[Input data]

▶

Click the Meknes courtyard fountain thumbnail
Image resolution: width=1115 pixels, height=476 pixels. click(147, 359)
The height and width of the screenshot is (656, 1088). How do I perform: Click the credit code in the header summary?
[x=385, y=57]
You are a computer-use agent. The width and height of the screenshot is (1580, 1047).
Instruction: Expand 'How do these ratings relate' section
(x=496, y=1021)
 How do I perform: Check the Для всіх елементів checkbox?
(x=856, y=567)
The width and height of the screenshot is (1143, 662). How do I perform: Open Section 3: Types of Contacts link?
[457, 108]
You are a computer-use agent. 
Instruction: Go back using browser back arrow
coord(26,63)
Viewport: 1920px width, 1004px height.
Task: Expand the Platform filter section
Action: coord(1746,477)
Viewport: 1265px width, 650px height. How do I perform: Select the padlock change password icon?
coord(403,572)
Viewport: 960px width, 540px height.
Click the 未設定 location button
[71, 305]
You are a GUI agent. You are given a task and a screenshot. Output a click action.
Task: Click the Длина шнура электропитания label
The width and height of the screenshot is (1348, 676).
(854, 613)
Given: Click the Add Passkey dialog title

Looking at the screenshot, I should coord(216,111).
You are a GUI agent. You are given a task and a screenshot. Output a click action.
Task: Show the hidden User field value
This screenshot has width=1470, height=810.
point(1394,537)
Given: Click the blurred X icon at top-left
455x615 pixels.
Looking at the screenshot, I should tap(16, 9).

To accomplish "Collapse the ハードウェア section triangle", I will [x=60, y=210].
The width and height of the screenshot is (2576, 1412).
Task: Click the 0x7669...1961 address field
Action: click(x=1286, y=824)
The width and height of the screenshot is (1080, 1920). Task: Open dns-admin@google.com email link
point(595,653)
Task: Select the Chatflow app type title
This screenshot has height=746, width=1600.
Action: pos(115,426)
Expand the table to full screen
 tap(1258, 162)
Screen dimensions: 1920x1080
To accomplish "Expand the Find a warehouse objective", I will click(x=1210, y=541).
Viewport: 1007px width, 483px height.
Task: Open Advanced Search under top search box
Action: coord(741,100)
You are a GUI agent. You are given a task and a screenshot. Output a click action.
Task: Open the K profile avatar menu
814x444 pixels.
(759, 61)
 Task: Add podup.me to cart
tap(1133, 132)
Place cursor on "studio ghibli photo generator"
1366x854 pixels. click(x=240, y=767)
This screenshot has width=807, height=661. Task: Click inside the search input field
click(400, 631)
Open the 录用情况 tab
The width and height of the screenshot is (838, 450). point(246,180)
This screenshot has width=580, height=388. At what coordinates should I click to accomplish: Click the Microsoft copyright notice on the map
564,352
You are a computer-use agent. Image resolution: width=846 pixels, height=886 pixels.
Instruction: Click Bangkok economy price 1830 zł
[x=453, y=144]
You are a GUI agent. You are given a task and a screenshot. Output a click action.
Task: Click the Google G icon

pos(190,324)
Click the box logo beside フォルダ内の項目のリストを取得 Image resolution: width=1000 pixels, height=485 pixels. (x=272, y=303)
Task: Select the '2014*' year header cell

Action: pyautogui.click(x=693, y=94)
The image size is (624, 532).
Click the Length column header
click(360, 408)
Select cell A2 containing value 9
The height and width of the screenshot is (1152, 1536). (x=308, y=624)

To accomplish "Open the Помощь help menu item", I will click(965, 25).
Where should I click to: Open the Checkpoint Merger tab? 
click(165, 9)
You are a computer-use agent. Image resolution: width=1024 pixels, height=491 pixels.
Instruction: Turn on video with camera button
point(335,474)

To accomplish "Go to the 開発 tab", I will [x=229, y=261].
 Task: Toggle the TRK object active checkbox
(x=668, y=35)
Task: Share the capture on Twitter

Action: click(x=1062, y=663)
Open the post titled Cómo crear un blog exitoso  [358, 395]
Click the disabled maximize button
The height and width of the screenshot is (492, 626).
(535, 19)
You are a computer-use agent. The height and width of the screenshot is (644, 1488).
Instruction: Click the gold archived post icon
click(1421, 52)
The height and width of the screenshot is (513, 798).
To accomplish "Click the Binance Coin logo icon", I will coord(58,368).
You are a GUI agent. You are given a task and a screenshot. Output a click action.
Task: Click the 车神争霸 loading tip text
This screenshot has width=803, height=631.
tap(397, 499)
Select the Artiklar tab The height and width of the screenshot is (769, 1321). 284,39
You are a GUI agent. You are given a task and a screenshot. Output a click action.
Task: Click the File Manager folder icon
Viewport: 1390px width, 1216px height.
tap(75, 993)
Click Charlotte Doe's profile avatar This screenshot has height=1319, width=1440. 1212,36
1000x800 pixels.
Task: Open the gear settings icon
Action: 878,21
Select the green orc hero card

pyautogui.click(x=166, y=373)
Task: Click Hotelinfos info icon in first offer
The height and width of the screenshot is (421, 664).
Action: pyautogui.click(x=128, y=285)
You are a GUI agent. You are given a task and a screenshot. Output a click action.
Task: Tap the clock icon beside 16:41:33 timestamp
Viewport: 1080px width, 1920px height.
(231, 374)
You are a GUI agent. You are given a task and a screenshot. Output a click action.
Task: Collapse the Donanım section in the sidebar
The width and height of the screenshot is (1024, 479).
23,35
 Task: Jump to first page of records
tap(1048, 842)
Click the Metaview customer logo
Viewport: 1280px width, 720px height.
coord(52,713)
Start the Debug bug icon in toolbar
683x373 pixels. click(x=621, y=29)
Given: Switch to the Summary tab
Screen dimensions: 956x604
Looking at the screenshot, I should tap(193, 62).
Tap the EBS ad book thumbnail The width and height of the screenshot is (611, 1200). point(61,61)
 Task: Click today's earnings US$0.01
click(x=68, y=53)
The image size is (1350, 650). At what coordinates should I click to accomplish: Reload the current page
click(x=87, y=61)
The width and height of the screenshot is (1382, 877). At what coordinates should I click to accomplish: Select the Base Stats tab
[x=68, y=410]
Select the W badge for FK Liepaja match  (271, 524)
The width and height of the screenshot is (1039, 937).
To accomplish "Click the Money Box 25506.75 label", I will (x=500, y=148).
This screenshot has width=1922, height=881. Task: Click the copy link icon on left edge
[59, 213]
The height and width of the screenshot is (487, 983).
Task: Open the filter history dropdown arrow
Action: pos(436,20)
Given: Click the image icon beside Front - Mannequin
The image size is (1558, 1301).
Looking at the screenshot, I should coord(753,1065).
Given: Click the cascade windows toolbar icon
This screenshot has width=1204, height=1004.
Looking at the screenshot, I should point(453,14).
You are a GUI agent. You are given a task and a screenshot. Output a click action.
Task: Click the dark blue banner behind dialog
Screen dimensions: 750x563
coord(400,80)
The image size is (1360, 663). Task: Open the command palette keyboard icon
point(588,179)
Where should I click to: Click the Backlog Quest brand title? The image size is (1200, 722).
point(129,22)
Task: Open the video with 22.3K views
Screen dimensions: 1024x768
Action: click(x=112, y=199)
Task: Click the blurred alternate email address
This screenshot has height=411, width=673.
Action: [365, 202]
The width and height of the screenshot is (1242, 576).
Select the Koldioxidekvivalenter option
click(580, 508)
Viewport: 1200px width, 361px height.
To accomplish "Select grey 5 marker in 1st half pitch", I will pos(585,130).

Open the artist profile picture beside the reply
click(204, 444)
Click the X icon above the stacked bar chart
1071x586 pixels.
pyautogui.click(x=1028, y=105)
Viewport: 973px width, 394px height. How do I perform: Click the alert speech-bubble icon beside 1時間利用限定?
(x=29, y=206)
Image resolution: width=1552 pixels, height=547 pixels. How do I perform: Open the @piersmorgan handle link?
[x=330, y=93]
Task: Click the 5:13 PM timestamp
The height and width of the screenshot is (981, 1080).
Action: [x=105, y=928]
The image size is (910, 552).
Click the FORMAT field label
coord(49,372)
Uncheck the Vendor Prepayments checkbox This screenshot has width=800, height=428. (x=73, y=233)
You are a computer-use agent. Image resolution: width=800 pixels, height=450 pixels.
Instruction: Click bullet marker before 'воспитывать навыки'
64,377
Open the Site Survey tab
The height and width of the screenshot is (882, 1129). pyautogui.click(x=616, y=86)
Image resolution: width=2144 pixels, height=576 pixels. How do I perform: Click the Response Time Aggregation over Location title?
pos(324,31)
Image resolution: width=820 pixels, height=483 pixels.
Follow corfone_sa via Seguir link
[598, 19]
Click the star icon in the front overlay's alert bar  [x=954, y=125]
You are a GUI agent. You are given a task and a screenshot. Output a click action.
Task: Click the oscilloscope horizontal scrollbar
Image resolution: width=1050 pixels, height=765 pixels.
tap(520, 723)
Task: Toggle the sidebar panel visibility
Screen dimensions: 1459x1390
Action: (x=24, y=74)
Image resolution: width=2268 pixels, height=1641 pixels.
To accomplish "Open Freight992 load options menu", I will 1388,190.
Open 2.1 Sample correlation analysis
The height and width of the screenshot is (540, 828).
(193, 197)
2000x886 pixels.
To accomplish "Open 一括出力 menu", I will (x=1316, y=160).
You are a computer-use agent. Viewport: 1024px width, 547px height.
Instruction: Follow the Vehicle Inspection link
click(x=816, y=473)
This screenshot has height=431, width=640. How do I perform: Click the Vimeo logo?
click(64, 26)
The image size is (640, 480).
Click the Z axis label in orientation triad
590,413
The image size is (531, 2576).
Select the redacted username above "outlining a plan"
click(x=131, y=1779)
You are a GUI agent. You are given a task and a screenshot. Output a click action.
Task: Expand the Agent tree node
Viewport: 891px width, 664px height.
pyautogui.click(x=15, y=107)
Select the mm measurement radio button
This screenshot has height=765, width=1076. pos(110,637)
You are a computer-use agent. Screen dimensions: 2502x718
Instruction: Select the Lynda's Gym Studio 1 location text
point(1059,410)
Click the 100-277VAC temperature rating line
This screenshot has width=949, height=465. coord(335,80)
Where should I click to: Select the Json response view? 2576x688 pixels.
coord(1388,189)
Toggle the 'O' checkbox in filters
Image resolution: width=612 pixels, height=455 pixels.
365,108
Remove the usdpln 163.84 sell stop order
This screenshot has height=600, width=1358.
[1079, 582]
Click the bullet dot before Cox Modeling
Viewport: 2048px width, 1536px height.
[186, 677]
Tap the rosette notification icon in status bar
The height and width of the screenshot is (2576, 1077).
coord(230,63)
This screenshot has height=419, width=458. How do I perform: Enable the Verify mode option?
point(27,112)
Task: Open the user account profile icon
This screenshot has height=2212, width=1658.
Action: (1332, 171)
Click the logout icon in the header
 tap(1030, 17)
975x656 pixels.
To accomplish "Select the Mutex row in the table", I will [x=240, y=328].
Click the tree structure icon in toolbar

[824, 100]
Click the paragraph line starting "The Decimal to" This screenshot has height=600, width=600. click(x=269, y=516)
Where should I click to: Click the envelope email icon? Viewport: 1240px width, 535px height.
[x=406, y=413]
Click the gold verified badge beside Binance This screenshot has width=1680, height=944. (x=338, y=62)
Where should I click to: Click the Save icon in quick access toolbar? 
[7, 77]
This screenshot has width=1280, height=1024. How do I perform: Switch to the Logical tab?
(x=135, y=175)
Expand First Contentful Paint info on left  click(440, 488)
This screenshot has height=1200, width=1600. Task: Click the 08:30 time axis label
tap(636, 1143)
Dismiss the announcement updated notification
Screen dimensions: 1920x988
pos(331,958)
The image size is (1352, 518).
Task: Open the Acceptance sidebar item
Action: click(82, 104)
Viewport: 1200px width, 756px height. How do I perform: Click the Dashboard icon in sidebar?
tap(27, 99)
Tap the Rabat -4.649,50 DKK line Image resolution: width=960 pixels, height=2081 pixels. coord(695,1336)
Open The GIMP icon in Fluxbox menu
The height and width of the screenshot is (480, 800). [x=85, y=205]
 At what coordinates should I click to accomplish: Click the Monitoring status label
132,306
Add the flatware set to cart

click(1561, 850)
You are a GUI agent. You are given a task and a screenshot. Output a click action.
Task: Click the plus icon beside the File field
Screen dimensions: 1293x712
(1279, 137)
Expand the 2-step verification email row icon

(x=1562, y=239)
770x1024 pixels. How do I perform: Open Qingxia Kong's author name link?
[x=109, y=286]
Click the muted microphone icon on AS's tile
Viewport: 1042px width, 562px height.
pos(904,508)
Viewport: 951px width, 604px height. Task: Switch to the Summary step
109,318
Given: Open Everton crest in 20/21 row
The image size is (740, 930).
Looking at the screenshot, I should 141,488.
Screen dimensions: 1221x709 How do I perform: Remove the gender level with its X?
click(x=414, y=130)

◀

[Exercise brief] Starting at the line with "Task: Click Hotelinfos" and ending at the line with "Task: Collapse the", print each line of the listing above exactly, with no other lines.

[Reply]
Task: Click Hotelinfos info icon in first offer
The height and width of the screenshot is (421, 664).
Action: pyautogui.click(x=128, y=285)
You are a GUI agent. You are given a task and a screenshot. Output a click action.
Task: Tap the clock icon beside 16:41:33 timestamp
Viewport: 1080px width, 1920px height.
(231, 374)
You are a GUI agent. You are given a task and a screenshot. Output a click action.
Task: Collapse the Donanım section in the sidebar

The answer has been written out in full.